(Source data)
'''
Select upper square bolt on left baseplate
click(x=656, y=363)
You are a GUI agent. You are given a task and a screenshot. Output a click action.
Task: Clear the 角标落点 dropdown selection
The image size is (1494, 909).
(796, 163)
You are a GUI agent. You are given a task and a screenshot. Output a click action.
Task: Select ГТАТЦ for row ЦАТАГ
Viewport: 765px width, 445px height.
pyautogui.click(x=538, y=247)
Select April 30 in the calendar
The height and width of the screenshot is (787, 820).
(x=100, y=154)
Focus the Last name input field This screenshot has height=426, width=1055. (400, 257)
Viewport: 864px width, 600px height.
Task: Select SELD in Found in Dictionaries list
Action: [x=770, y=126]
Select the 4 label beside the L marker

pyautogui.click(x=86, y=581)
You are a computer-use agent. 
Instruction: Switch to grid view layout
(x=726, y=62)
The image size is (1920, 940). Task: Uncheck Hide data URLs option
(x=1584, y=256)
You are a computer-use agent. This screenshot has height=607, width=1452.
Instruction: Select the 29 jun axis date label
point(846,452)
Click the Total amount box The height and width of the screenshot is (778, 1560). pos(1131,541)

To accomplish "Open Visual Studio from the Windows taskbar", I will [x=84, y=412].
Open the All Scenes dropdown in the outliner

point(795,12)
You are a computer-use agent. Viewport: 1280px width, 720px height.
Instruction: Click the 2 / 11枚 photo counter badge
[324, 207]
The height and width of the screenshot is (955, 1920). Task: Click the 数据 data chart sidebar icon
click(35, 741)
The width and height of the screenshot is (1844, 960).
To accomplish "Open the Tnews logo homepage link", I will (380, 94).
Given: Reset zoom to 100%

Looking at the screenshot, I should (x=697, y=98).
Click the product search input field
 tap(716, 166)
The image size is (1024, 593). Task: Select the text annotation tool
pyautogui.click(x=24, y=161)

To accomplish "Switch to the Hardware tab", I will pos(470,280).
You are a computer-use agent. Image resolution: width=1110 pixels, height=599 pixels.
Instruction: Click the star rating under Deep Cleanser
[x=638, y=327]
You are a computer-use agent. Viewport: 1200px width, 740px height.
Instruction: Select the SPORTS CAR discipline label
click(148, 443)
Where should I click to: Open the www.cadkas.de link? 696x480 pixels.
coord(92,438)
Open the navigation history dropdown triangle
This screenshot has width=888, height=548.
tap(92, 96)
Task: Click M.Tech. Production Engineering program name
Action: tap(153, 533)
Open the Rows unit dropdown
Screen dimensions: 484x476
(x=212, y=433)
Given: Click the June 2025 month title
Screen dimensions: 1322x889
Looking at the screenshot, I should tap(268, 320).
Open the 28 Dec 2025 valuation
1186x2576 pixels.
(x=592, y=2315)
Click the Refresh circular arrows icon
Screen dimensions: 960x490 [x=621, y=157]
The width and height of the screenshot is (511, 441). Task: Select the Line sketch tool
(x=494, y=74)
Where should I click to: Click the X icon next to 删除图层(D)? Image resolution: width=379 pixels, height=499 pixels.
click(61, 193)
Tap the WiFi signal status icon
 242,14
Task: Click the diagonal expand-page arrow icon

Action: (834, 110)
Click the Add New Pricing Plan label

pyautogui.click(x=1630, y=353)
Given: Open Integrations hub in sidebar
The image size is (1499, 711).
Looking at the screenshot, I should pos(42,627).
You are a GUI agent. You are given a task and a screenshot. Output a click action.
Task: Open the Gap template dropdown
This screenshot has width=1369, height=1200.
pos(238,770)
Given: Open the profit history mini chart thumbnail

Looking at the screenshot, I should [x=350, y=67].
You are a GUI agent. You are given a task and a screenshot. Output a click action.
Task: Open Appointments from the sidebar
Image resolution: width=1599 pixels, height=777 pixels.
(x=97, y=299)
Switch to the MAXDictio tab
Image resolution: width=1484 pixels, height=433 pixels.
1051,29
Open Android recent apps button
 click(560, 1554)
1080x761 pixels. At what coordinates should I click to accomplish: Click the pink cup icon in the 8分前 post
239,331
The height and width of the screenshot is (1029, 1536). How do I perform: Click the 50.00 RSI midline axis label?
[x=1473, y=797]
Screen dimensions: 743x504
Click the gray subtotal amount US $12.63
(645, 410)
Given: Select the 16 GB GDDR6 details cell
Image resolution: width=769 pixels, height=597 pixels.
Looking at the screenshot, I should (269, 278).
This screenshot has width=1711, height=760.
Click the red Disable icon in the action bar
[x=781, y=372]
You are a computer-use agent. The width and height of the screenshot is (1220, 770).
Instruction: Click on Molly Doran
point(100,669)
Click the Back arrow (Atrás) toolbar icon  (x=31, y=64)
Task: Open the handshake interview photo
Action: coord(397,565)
'''
• _TASK GOAL_: Every line above is to be transcribed exactly, with nothing missed.

• _OUTPUT_:
Select upper square bolt on left baseplate
click(x=656, y=363)
You are a GUI agent. You are given a task and a screenshot. Output a click action.
Task: Clear the 角标落点 dropdown selection
The image size is (1494, 909).
(796, 163)
You are a GUI agent. You are given a task and a screenshot. Output a click action.
Task: Select ГТАТЦ for row ЦАТАГ
Viewport: 765px width, 445px height.
pyautogui.click(x=538, y=247)
Select April 30 in the calendar
The height and width of the screenshot is (787, 820).
(x=100, y=154)
Focus the Last name input field This screenshot has height=426, width=1055. (400, 257)
Viewport: 864px width, 600px height.
Task: Select SELD in Found in Dictionaries list
Action: [x=770, y=126]
Select the 4 label beside the L marker

pyautogui.click(x=86, y=581)
You are a computer-use agent. 
Instruction: Switch to grid view layout
(x=726, y=62)
The image size is (1920, 940). Task: Uncheck Hide data URLs option
(x=1584, y=256)
You are a computer-use agent. This screenshot has height=607, width=1452.
Instruction: Select the 29 jun axis date label
point(846,452)
Click the Total amount box The height and width of the screenshot is (778, 1560). pos(1131,541)

To accomplish "Open Visual Studio from the Windows taskbar", I will [x=84, y=412].
Open the All Scenes dropdown in the outliner

point(795,12)
You are a computer-use agent. Viewport: 1280px width, 720px height.
Instruction: Click the 2 / 11枚 photo counter badge
[324, 207]
The height and width of the screenshot is (955, 1920). Task: Click the 数据 data chart sidebar icon
click(35, 741)
The width and height of the screenshot is (1844, 960).
To accomplish "Open the Tnews logo homepage link", I will (380, 94).
Given: Reset zoom to 100%

Looking at the screenshot, I should (x=697, y=98).
Click the product search input field
 tap(716, 166)
The image size is (1024, 593). Task: Select the text annotation tool
pyautogui.click(x=24, y=161)

To accomplish "Switch to the Hardware tab", I will pos(470,280).
You are a computer-use agent. Image resolution: width=1110 pixels, height=599 pixels.
Instruction: Click the star rating under Deep Cleanser
[x=638, y=327]
You are a computer-use agent. Viewport: 1200px width, 740px height.
Instruction: Select the SPORTS CAR discipline label
click(148, 443)
Where should I click to: Open the www.cadkas.de link? 696x480 pixels.
coord(92,438)
Open the navigation history dropdown triangle
This screenshot has width=888, height=548.
tap(92, 96)
Task: Click M.Tech. Production Engineering program name
Action: tap(153, 533)
Open the Rows unit dropdown
Screen dimensions: 484x476
(x=212, y=433)
Given: Click the June 2025 month title
Screen dimensions: 1322x889
Looking at the screenshot, I should tap(268, 320).
Open the 28 Dec 2025 valuation
1186x2576 pixels.
(x=592, y=2315)
Click the Refresh circular arrows icon
Screen dimensions: 960x490 [x=621, y=157]
The width and height of the screenshot is (511, 441). Task: Select the Line sketch tool
(x=494, y=74)
Where should I click to: Click the X icon next to 删除图层(D)? Image resolution: width=379 pixels, height=499 pixels.
click(61, 193)
Tap the WiFi signal status icon
 242,14
Task: Click the diagonal expand-page arrow icon

Action: (834, 110)
Click the Add New Pricing Plan label

pyautogui.click(x=1630, y=353)
Given: Open Integrations hub in sidebar
The image size is (1499, 711).
Looking at the screenshot, I should pos(42,627).
You are a GUI agent. You are given a task and a screenshot. Output a click action.
Task: Open the Gap template dropdown
This screenshot has width=1369, height=1200.
pos(238,770)
Given: Open the profit history mini chart thumbnail

Looking at the screenshot, I should [x=350, y=67].
You are a GUI agent. You are given a task and a screenshot. Output a click action.
Task: Open Appointments from the sidebar
Image resolution: width=1599 pixels, height=777 pixels.
(x=97, y=299)
Switch to the MAXDictio tab
Image resolution: width=1484 pixels, height=433 pixels.
1051,29
Open Android recent apps button
 click(560, 1554)
1080x761 pixels. At what coordinates should I click to accomplish: Click the pink cup icon in the 8分前 post
239,331
The height and width of the screenshot is (1029, 1536). How do I perform: Click the 50.00 RSI midline axis label?
[x=1473, y=797]
Screen dimensions: 743x504
Click the gray subtotal amount US $12.63
(645, 410)
Given: Select the 16 GB GDDR6 details cell
Image resolution: width=769 pixels, height=597 pixels.
Looking at the screenshot, I should (269, 278).
This screenshot has width=1711, height=760.
Click the red Disable icon in the action bar
[x=781, y=372]
You are a computer-use agent. The width and height of the screenshot is (1220, 770).
Instruction: Click on Molly Doran
point(100,669)
Click the Back arrow (Atrás) toolbar icon  (x=31, y=64)
Task: Open the handshake interview photo
Action: coord(397,565)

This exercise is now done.